Wronged Questions: Unsupervised learning Flashcards
If two observation profiles are close together along the vertical axis, they have a ___________.
Small euclidean distance
If two observation profiles have a similar shape, they have a _____________.
Small correlation-based distance
________ can happen when centroid linkage is used.
Inversion
T/F: Hierarchal Clustering may not assign extreme outliers to any cluster
False
T/F: The resulting dendrogram can be used to obtain different numbers of clusters.
True. Depending on the height where we cut the dendrogram, we get the cluster assignments for different #’s of clusters
T/F: Hierarchal clustering is not robust to small changes in the data.
True. Small changes in the data can result in different cluster assignments.
The loadings for the first PC are based on the ___ axis.
Top
The loadings for the second PC are based on the _____ axis.
Right
T/F: Using more principal components in a PCR model generally leads to a decrease in the model’s variance.
False. It leads to an increase in model variance.
T/F: The incorporation of additional principal components tends to increase the model’s squared bias.
False. It leads to a decrease in squared bias
T/F: PCR becomes identical to ordinary least squares regression when all principal components are employed.
True
Two unsupervised learning methods
Cluster analysis, PCA
T/F: The maximum number of principal components that can be extracted from this data is three if the data has 3 independent continuous predictors.
True. The maximum number of principal components that can be extracted from this data is three.
T/F: The loadings are constrained so that their sum of squares is equal to zero, since otherwise setting these elements to be arbitrarily large in absolute value could result in an arbitrarily large variance.
False. The loadings are constrained so that their sum of squares is equal to one, since otherwise setting these elements to be arbitrarily large in absolute value could result in an arbitrarily large variance.

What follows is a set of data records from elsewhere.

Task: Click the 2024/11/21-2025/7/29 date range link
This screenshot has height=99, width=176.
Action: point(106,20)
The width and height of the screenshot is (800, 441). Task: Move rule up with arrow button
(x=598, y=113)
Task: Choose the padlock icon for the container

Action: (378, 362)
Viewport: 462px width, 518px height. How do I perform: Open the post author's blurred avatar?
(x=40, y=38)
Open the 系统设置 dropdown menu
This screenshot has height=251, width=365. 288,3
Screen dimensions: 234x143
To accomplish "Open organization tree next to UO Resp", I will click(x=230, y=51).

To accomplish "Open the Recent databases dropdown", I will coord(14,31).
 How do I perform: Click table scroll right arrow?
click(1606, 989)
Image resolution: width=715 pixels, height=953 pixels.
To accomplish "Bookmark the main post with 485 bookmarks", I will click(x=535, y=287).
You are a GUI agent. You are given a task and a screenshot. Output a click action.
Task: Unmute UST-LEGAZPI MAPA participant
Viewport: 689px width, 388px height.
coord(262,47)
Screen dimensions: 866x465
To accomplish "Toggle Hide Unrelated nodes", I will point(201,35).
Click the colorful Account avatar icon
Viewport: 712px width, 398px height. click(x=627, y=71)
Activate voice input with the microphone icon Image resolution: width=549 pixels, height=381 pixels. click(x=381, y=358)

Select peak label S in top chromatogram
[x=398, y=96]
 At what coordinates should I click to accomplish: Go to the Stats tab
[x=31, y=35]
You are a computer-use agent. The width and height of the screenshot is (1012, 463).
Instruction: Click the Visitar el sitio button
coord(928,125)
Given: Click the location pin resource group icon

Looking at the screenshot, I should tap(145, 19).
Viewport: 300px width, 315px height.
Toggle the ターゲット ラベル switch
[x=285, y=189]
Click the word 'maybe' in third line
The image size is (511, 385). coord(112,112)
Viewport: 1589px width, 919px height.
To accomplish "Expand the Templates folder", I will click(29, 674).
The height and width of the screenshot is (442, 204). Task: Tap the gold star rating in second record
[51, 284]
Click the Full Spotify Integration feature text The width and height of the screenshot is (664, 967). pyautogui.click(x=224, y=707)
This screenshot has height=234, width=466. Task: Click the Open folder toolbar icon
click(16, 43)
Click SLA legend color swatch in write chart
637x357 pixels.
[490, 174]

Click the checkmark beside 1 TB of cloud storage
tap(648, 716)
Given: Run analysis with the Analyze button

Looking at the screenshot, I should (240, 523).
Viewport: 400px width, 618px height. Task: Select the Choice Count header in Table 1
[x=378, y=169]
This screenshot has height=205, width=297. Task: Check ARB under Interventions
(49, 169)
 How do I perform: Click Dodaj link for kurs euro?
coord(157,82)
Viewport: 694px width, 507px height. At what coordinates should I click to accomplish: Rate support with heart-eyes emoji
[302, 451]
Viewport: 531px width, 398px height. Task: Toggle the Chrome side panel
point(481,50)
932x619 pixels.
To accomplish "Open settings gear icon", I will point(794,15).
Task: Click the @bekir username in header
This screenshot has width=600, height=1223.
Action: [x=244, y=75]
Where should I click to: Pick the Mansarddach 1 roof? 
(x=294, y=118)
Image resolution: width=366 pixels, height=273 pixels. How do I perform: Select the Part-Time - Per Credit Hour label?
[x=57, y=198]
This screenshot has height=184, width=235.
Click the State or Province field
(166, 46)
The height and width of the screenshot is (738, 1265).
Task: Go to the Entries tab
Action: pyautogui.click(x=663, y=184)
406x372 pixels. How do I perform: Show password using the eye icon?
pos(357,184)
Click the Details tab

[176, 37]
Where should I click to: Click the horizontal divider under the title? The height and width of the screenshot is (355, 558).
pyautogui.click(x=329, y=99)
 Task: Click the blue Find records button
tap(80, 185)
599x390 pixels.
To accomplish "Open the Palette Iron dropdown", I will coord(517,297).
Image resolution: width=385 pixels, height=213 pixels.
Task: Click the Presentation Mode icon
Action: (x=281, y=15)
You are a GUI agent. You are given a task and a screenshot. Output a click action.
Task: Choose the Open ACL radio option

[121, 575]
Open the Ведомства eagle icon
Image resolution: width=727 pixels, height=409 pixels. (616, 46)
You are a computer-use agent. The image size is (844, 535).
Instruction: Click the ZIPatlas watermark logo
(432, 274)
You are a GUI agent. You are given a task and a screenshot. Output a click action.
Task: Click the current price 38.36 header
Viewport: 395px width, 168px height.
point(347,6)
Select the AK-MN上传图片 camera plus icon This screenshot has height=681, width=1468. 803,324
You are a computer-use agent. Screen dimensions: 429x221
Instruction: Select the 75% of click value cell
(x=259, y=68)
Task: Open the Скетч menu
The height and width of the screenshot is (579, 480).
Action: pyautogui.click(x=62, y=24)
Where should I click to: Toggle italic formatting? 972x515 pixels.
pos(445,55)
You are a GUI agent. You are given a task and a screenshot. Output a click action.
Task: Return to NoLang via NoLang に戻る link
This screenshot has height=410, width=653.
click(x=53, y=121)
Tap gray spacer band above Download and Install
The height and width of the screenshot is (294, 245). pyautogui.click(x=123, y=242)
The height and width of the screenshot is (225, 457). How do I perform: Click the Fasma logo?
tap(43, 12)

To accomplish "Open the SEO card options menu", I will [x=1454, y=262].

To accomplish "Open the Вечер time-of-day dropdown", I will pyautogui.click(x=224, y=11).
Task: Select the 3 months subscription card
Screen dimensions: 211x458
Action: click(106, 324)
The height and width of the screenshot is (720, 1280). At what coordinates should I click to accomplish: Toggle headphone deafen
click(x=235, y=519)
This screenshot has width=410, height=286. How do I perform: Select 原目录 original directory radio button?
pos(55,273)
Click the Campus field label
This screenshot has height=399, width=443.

T/F: The principal component loading vectors represent the directions in feature space along which the data vary the most, while the principal component scores are the projections of the data along these directions.
True.
T/F: Principal components provide low-dimensional linear surfaces that are closest to the observations.
True
T/F: The first principal component loading vector is the line in p- dimensional space that is closest to the n observations.
True
T/F: Together the first M principal component score vectors and the first M principal component loading vectors provide the best M-dimensional approximation to the i-th observation.
True
T/F: A maximum of max(n-1, p) distinct principal components can be created from a dataset with n observations and p features.
False. A minimum of min(n-1, p) distinct principal components can be created from a dataset with n observations and p features.
T/F: For KNN, running the algorithm once is guaranteed to find clusters with the global minimum of the total within-cluster variation.
False. This is a benefit of hierarchal clustering, not k-means clustering
T/F: For KNN, the clusters do not have to be nested upon changing the desired number of clusters.
True. Hierarchical clustering must produce nested clusters as a function of the number of clusters.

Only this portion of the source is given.